# Directions for this task
Wherever the string "panel" shows up in the records below, return that line.

# Records for the task

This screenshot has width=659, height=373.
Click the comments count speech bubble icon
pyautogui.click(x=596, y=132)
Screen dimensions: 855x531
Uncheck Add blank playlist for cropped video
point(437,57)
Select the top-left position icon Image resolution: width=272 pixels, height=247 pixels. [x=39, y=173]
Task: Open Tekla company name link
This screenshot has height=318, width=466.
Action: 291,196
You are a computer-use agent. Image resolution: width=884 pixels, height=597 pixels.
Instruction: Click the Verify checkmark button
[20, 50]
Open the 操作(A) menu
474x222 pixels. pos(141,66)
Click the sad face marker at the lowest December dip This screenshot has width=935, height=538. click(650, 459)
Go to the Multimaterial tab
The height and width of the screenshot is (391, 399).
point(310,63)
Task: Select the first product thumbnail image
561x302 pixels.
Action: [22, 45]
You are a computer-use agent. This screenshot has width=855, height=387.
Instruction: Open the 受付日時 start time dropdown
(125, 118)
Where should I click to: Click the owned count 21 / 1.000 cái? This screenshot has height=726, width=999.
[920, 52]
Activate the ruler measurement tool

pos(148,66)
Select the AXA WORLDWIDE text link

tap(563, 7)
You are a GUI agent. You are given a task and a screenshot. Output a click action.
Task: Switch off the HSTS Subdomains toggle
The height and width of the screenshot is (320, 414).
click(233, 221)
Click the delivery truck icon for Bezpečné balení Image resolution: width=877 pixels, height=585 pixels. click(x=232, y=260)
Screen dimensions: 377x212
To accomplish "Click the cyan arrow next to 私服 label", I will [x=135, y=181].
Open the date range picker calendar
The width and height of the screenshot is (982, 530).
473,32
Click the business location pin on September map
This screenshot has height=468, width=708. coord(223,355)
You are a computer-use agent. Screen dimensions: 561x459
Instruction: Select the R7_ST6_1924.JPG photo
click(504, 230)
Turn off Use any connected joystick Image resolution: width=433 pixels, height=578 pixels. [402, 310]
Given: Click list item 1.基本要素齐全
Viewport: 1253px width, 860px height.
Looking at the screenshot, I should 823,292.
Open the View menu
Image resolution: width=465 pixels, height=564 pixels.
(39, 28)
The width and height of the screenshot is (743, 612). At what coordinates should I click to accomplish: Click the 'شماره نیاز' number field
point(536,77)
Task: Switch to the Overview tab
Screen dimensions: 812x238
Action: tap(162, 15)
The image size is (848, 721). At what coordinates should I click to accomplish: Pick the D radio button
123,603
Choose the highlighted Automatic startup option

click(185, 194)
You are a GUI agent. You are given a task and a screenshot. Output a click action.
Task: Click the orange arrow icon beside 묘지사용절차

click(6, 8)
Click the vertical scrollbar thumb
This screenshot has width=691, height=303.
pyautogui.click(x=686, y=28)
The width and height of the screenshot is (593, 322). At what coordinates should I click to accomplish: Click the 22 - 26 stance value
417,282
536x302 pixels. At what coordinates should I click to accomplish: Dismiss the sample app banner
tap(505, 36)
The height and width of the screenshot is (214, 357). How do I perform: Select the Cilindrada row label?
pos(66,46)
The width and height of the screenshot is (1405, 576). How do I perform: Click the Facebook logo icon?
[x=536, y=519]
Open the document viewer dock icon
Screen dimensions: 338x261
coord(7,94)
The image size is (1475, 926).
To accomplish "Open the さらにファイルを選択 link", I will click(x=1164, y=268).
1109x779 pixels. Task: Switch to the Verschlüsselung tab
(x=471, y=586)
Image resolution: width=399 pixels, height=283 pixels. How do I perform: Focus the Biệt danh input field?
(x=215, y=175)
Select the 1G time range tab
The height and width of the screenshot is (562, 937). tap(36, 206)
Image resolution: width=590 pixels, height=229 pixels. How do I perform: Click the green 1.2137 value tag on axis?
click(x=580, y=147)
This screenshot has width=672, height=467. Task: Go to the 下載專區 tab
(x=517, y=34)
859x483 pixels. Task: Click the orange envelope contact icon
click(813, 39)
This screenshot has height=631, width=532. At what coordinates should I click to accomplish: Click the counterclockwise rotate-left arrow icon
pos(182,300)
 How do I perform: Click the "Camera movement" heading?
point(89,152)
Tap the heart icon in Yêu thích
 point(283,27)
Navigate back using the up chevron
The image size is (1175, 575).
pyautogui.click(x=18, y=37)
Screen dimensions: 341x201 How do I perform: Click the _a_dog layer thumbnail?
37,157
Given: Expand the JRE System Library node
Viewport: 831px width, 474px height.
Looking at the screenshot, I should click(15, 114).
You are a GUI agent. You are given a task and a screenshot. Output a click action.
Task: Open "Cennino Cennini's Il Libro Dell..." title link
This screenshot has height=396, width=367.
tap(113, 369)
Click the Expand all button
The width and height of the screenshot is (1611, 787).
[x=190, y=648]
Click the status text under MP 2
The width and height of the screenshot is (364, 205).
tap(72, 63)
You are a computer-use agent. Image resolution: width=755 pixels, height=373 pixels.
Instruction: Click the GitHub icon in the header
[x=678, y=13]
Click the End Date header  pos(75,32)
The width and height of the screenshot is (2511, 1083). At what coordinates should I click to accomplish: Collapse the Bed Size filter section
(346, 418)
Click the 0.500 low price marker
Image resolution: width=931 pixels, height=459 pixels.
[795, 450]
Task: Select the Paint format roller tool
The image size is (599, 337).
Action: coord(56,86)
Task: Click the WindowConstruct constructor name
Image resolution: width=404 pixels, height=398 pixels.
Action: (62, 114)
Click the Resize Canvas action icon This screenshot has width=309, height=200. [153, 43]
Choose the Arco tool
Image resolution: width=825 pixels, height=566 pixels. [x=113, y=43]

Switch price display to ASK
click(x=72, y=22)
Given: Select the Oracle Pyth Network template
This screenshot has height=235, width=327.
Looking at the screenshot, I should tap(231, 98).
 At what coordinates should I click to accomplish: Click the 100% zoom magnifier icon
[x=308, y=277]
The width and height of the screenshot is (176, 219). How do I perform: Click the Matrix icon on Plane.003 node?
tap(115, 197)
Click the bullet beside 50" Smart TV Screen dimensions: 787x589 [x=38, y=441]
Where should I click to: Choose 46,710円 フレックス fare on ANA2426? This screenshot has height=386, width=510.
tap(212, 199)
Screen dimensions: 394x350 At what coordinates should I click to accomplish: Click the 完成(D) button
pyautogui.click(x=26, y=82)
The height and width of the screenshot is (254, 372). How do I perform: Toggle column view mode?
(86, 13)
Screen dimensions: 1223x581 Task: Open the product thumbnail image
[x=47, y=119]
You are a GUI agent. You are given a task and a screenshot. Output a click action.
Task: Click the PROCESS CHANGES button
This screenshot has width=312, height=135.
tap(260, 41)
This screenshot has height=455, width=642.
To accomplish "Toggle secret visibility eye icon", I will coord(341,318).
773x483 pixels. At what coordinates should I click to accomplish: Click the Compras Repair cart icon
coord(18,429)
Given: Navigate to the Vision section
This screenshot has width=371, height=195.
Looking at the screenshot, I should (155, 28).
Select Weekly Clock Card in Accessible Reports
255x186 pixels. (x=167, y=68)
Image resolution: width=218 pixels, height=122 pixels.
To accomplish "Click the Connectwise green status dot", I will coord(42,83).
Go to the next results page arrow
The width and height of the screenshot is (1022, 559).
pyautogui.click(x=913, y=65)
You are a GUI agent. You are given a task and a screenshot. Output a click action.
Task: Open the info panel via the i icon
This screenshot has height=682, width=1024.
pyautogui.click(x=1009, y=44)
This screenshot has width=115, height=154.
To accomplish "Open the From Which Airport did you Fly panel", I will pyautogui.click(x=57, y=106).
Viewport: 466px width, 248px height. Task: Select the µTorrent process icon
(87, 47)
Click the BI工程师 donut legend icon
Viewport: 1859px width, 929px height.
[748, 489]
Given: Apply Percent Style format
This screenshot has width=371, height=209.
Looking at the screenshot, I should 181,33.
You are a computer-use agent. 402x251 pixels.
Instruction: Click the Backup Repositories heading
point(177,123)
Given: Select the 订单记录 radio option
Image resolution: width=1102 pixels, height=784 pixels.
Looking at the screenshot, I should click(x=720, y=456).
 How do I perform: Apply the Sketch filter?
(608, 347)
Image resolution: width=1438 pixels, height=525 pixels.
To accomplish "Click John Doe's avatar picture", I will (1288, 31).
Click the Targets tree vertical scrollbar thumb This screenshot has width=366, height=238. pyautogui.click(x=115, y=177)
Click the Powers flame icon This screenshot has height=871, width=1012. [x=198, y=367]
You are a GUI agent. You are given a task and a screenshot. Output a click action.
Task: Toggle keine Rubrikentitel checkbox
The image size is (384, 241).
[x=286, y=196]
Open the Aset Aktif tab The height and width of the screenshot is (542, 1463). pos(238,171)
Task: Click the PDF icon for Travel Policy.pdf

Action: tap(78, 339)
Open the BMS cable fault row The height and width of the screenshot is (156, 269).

# Completed exercise
Task: Open the info panel via the i icon
To accomplish "Open the From Which Airport did you Fly panel", I will pyautogui.click(x=57, y=106).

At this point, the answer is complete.